» TASK TO COMPLETE
Every line from the one containing "You are a GUI" to the end of the records below should be returned exactly; pictures are to be dropped.

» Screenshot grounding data

┏━━

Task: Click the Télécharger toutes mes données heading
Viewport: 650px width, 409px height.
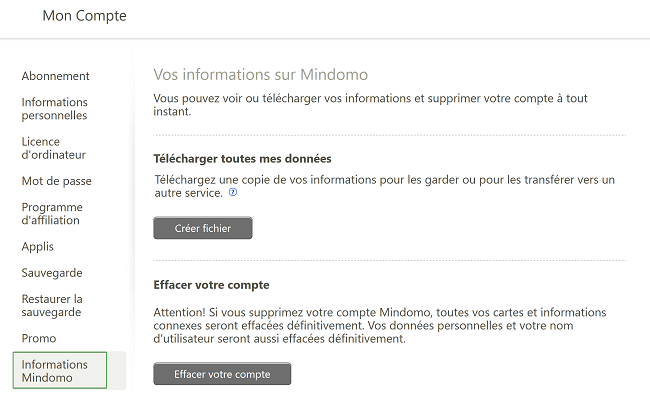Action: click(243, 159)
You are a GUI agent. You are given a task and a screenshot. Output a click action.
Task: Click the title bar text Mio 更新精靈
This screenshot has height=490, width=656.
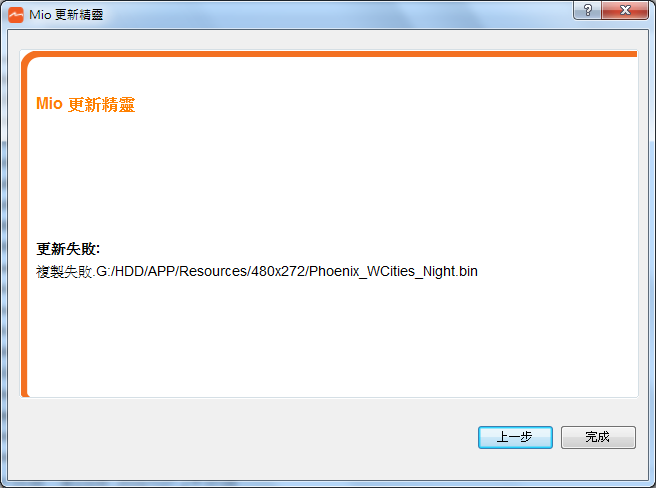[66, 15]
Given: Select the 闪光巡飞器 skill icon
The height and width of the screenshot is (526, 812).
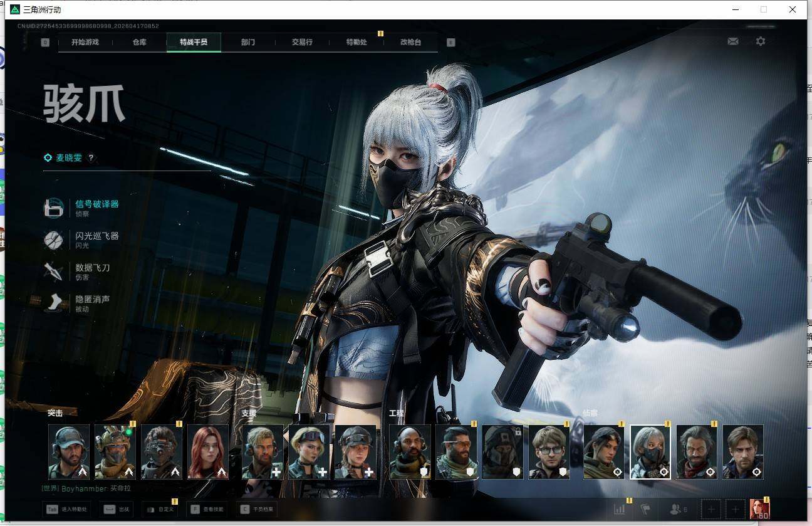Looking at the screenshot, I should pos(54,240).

┗━━

» RESULT OF THE EXERCISE
You are a GUI agent. You are given a task and a screenshot. Output a click action.
Task: Click the title bar text Mio 更新精靈
This screenshot has height=490, width=656.
[66, 15]
Given: Select the 闪光巡飞器 skill icon
The height and width of the screenshot is (526, 812).
Looking at the screenshot, I should pos(54,240).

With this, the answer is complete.